◆ Work to complete
The answer should contain each record below, repeated exactly.

[Excerpted data Boundary: Start]

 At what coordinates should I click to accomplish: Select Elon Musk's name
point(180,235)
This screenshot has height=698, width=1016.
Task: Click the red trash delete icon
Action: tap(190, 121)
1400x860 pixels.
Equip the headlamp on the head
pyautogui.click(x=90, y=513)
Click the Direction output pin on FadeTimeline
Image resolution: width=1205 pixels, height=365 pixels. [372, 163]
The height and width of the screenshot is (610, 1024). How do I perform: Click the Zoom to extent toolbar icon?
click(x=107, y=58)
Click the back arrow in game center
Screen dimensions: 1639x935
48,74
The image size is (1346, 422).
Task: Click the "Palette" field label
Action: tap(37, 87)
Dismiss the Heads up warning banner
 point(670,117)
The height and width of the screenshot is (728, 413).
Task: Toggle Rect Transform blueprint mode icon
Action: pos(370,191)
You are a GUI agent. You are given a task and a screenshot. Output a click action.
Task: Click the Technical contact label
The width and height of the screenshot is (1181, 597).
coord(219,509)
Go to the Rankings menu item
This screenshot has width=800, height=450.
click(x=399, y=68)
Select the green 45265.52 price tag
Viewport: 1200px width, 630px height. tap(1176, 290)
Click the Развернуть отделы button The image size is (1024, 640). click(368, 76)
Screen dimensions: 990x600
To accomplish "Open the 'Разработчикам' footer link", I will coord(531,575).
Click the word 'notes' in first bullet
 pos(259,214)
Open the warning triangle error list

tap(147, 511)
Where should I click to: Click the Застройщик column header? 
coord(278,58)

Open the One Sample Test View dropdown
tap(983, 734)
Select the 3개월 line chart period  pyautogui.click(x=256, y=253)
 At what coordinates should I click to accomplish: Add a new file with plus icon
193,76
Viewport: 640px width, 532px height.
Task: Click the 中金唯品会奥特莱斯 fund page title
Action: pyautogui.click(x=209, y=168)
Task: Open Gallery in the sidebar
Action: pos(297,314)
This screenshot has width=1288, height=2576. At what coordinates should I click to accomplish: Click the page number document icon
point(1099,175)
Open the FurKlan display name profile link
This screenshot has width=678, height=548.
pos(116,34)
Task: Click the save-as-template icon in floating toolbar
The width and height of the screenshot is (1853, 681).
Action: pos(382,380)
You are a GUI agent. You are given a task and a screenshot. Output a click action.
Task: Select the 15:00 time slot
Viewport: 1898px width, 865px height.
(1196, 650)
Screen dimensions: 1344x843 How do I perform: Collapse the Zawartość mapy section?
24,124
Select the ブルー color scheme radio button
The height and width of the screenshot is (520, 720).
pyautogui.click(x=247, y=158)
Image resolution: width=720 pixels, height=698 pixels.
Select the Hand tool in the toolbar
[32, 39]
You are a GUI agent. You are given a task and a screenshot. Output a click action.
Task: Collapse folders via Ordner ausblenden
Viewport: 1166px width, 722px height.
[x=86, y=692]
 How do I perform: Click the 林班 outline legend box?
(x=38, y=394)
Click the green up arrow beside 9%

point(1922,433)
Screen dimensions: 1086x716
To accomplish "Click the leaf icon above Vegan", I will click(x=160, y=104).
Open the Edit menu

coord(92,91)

[Excerpted data Boundary: End]

◆ Expected answer
 At what coordinates should I click to accomplish: Select Elon Musk's name
point(180,235)
This screenshot has height=698, width=1016.
Task: Click the red trash delete icon
Action: tap(190, 121)
1400x860 pixels.
Equip the headlamp on the head
pyautogui.click(x=90, y=513)
Click the Direction output pin on FadeTimeline
Image resolution: width=1205 pixels, height=365 pixels. [372, 163]
The height and width of the screenshot is (610, 1024). How do I perform: Click the Zoom to extent toolbar icon?
click(x=107, y=58)
Click the back arrow in game center
Screen dimensions: 1639x935
48,74
The image size is (1346, 422).
Task: Click the "Palette" field label
Action: tap(37, 87)
Dismiss the Heads up warning banner
 point(670,117)
The height and width of the screenshot is (728, 413).
Task: Toggle Rect Transform blueprint mode icon
Action: pos(370,191)
You are a GUI agent. You are given a task and a screenshot. Output a click action.
Task: Click the Technical contact label
The width and height of the screenshot is (1181, 597).
coord(219,509)
Go to the Rankings menu item
This screenshot has width=800, height=450.
click(x=399, y=68)
Select the green 45265.52 price tag
Viewport: 1200px width, 630px height. tap(1176, 290)
Click the Развернуть отделы button The image size is (1024, 640). click(368, 76)
Screen dimensions: 990x600
To accomplish "Open the 'Разработчикам' footer link", I will coord(531,575).
Click the word 'notes' in first bullet
 pos(259,214)
Open the warning triangle error list

tap(147, 511)
Where should I click to: Click the Застройщик column header? 
coord(278,58)

Open the One Sample Test View dropdown
tap(983, 734)
Select the 3개월 line chart period  pyautogui.click(x=256, y=253)
 At what coordinates should I click to accomplish: Add a new file with plus icon
193,76
Viewport: 640px width, 532px height.
Task: Click the 中金唯品会奥特莱斯 fund page title
Action: pyautogui.click(x=209, y=168)
Task: Open Gallery in the sidebar
Action: pos(297,314)
This screenshot has width=1288, height=2576. At what coordinates should I click to accomplish: Click the page number document icon
point(1099,175)
Open the FurKlan display name profile link
This screenshot has width=678, height=548.
pos(116,34)
Task: Click the save-as-template icon in floating toolbar
The width and height of the screenshot is (1853, 681).
Action: pos(382,380)
You are a GUI agent. You are given a task and a screenshot. Output a click action.
Task: Select the 15:00 time slot
Viewport: 1898px width, 865px height.
(1196, 650)
Screen dimensions: 1344x843 How do I perform: Collapse the Zawartość mapy section?
24,124
Select the ブルー color scheme radio button
The height and width of the screenshot is (520, 720).
pyautogui.click(x=247, y=158)
Image resolution: width=720 pixels, height=698 pixels.
Select the Hand tool in the toolbar
[32, 39]
You are a GUI agent. You are given a task and a screenshot. Output a click action.
Task: Collapse folders via Ordner ausblenden
Viewport: 1166px width, 722px height.
[x=86, y=692]
 How do I perform: Click the 林班 outline legend box?
(x=38, y=394)
Click the green up arrow beside 9%

point(1922,433)
Screen dimensions: 1086x716
To accomplish "Click the leaf icon above Vegan", I will click(x=160, y=104).
Open the Edit menu

coord(92,91)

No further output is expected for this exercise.